* Selected passage
-- Begin --

Well it wasn’t that I wanted to be an artistic director, I just wanted to act in complicated stuff and I didn’t want to wait for someone else to let me. So me and a friend from drama school set it up. It started very small – doing workshops once a week – then shows on Sundays to small audiences and allowing it to build up. It didn’t feel intimidating because we weren’t aiming to be huge. We’re ambitious for the work in the room to be as truthful as possible, rather than ambitious to get bigger all the time as a company. If you’re constantly thinking about the industry it can warp your creativity and imagination. It’s nice to have somewhere that isn’t about that.
Your company has some pretty impressive patrons Ewan McGregor, Emma Thompson, Mark Rylance – are they friends?
I worked with Mark Rylance at the Globe and he’s very inspirational about the way he thinks about work and the company.
Is it true he had a chicken coop on the roof of the Globe when he worked there?
I don’t know about that, but at the beginning of every season he would create a ‘bundle’ I think it’s called, which is part of a Shamanic ritual about putting all of the company’s wishes and good will together. It would hang under the stage and at the end of the season he would throw it into the Thames. He’s very spiritual - a bit of a wild cat! He ploughs his own furrow and if people want a piece of it they have to come to him. I think that’s a really cool way to do things, but it takes a lot of nerve and talent to pull off!

-- End --

* Exercise material
-- Begin --

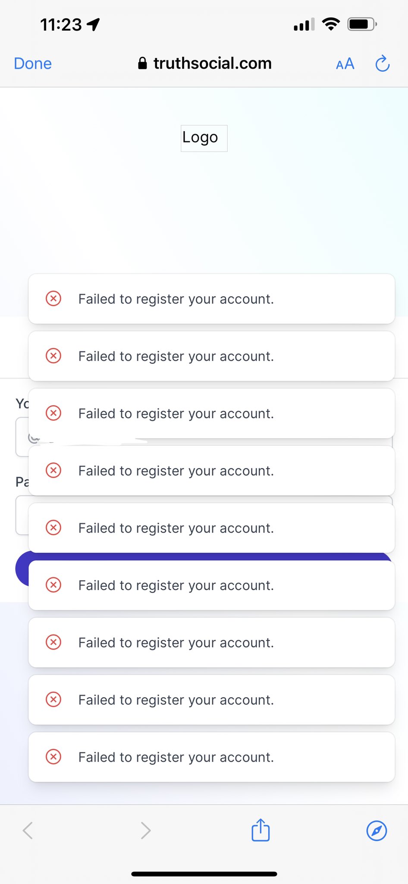Image resolution: width=408 pixels, height=884 pixels.
Task: Tap the partially hidden password input field
Action: pos(22,515)
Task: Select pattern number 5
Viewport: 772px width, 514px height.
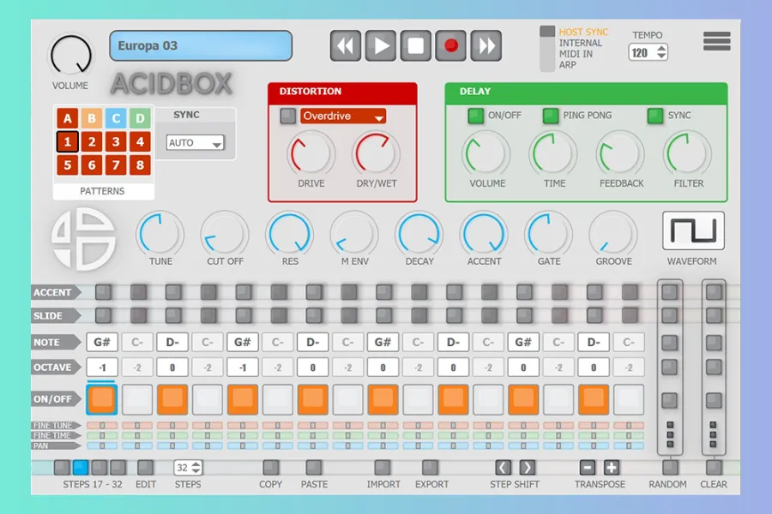Action: coord(67,164)
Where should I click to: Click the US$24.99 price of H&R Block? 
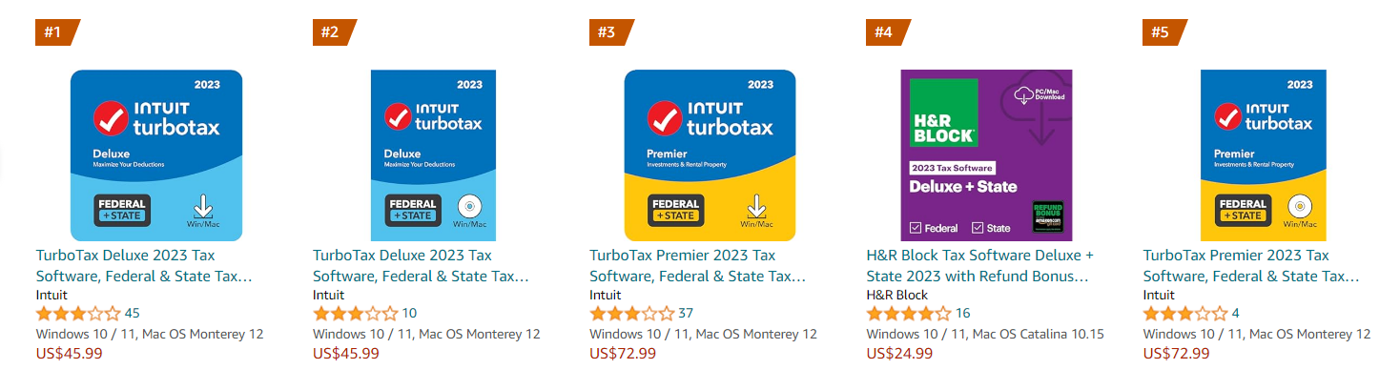point(899,354)
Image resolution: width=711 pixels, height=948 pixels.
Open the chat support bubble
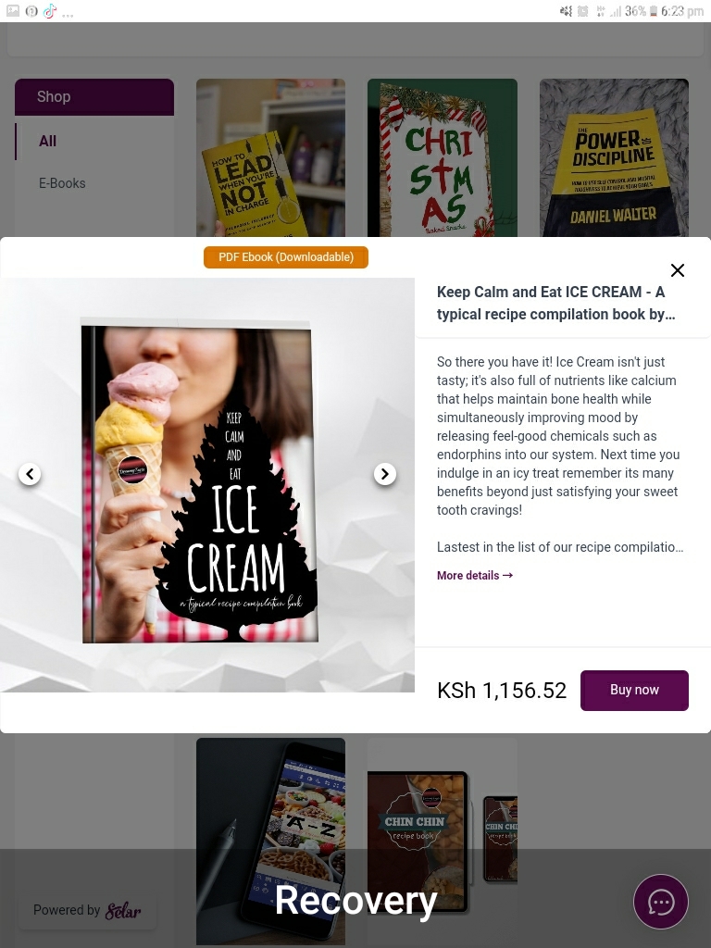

-- End --

* Set problem A
Which patrons of the company does the interview name?
* Set problem B
Recast the entries (not the interview) as a JSON list of strings, with one string per line. Skip blank lines and leave the pictures out.

* Expected answer A
Ewan McGregor, Emma Thompson, Mark Rylance

* Expected answer B
[
  "Image resolution: width=408 pixels, height=884 pixels.",
  "Task: Tap the partially hidden password input field",
  "Action: pos(22,515)",
  "Task: Select pattern number 5",
  "Viewport: 772px width, 514px height.",
  "Action: coord(67,164)",
  "Where should I click to: Click the US$24.99 price of H&R Block? ",
  "point(899,354)",
  "Image resolution: width=711 pixels, height=948 pixels.",
  "Open the chat support bubble"
]